What needs to be done:
Switch "menu item" to "menu entry" throughout the material below, leaving everything else unchanged.

Records shown:

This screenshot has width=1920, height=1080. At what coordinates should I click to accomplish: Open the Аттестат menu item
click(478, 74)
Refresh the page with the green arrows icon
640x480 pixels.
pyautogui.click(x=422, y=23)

Task response:
This screenshot has width=1920, height=1080. At what coordinates should I click to accomplish: Open the Аттестат menu entry
click(478, 74)
Refresh the page with the green arrows icon
640x480 pixels.
pyautogui.click(x=422, y=23)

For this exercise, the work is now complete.